# Provided material:
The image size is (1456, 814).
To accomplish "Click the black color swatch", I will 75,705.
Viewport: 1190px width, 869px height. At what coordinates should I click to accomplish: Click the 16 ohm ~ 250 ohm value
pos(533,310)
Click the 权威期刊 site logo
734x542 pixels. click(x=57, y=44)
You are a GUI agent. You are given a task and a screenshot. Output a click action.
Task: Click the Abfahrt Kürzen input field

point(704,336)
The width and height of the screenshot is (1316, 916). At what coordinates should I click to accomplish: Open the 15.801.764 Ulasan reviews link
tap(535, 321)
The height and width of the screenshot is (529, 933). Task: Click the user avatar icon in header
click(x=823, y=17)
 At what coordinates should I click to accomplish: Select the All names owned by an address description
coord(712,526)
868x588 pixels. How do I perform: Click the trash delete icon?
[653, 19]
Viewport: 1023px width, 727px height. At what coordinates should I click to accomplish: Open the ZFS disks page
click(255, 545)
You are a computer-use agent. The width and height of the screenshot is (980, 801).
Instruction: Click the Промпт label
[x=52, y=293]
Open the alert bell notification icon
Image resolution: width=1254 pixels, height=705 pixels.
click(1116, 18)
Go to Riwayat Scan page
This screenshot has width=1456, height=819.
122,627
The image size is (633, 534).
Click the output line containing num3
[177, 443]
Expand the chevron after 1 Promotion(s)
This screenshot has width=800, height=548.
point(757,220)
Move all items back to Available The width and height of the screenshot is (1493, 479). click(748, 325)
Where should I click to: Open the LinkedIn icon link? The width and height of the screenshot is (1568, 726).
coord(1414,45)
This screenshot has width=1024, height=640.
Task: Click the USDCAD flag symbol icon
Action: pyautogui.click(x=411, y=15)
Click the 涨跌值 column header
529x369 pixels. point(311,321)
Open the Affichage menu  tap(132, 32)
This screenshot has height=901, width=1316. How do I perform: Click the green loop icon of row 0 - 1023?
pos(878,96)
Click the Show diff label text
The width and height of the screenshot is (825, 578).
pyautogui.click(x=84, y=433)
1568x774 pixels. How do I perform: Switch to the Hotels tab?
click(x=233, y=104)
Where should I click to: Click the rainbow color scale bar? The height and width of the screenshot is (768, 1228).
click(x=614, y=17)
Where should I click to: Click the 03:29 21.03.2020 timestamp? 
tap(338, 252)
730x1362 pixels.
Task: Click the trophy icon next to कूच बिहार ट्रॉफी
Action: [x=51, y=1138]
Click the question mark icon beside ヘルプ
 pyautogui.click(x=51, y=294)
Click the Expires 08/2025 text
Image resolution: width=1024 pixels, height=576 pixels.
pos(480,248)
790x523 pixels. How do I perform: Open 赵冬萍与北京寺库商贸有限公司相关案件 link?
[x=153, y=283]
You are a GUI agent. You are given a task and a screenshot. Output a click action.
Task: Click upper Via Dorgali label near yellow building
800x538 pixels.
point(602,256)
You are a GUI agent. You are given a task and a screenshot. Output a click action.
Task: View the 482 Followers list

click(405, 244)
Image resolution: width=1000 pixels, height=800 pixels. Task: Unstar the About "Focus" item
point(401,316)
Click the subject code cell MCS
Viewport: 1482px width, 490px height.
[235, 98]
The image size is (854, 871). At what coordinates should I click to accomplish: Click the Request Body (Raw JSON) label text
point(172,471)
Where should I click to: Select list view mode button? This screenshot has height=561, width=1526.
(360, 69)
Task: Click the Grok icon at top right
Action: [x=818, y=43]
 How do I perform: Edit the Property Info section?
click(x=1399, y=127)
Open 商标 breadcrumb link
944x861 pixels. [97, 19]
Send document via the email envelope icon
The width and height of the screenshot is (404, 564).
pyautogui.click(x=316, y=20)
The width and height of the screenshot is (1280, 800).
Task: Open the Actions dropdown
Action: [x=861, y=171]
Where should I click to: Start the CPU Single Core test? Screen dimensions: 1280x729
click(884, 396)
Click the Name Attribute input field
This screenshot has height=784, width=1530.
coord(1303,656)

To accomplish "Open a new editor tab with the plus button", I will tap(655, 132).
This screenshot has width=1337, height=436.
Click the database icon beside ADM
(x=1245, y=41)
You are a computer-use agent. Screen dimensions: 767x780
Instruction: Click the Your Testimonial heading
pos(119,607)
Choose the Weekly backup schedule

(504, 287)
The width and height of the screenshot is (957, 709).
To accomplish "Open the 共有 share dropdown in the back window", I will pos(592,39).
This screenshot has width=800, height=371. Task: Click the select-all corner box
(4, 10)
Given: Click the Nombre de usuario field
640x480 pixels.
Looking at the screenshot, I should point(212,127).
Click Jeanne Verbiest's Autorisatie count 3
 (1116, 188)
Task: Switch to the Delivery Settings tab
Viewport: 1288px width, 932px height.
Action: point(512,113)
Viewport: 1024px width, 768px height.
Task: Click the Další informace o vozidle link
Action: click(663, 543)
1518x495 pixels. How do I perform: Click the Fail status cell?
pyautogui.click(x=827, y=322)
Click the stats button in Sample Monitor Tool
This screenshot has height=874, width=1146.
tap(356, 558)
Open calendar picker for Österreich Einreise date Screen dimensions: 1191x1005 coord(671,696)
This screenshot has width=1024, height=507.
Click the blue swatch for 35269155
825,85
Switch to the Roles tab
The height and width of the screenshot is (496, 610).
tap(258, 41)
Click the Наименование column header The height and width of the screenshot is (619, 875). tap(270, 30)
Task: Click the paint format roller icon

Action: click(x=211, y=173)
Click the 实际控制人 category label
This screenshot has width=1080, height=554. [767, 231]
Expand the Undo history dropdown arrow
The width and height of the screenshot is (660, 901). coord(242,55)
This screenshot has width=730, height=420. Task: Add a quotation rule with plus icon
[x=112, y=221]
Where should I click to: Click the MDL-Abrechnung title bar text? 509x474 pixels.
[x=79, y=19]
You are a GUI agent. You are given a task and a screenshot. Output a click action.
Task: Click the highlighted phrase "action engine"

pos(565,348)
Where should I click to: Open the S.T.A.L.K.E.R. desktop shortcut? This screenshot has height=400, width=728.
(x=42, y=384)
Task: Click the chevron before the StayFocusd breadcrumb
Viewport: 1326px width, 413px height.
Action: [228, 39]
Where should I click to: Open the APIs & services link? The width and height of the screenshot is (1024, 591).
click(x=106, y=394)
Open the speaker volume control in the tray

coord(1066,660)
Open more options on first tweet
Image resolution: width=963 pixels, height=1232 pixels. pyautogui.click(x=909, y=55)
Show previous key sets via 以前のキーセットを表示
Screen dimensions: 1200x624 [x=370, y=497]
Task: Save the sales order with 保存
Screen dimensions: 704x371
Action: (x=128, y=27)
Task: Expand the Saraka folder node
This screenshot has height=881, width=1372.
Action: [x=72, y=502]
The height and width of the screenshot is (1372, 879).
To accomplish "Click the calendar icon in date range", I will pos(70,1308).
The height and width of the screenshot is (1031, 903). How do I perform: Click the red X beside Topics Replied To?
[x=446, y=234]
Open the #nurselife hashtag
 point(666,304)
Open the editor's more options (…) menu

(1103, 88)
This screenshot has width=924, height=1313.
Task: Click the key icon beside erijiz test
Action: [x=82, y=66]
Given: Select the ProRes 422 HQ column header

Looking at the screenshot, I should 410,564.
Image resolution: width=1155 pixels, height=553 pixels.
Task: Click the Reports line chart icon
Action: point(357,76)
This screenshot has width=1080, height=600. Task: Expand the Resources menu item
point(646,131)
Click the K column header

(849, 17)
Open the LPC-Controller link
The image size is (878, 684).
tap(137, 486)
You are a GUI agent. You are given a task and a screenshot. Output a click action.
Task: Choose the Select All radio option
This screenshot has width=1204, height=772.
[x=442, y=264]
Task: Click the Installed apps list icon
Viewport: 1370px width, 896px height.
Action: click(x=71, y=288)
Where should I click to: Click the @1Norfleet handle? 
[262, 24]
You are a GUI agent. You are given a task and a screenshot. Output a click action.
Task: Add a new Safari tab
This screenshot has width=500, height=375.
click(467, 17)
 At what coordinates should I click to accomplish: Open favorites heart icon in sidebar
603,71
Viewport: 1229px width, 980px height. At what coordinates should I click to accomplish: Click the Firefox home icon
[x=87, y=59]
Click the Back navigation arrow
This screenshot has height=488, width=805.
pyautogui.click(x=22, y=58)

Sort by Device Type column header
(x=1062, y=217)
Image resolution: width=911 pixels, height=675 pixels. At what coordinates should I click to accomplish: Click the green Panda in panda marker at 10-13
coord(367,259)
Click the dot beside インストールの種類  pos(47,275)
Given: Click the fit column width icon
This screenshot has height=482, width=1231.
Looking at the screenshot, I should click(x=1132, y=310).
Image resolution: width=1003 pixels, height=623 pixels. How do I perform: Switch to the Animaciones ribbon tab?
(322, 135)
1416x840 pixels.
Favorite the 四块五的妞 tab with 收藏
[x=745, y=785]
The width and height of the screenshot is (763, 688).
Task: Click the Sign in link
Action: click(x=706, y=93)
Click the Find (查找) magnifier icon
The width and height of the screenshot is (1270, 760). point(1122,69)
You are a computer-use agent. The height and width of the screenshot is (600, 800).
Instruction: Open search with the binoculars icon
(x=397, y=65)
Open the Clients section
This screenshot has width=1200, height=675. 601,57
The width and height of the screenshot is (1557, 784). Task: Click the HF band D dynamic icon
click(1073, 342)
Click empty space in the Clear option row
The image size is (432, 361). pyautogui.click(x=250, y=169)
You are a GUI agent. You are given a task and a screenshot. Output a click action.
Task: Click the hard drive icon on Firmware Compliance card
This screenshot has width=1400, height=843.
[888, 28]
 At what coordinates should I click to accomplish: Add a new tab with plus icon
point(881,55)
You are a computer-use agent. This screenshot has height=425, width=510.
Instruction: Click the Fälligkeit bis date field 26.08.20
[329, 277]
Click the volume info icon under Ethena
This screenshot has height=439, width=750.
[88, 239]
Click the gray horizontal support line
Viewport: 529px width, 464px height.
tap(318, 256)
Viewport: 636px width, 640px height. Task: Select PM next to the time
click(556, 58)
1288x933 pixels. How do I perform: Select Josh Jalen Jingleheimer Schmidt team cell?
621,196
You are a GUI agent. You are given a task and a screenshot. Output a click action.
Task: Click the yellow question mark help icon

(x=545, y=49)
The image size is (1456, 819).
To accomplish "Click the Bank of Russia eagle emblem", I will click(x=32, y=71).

# Task goal:
Which of the lines above carry the string "calendar"? Copy every one.

# Result for this task:
Open calendar picker for Österreich Einreise date Screen dimensions: 1191x1005 coord(671,696)
To accomplish "Click the calendar icon in date range", I will pos(70,1308).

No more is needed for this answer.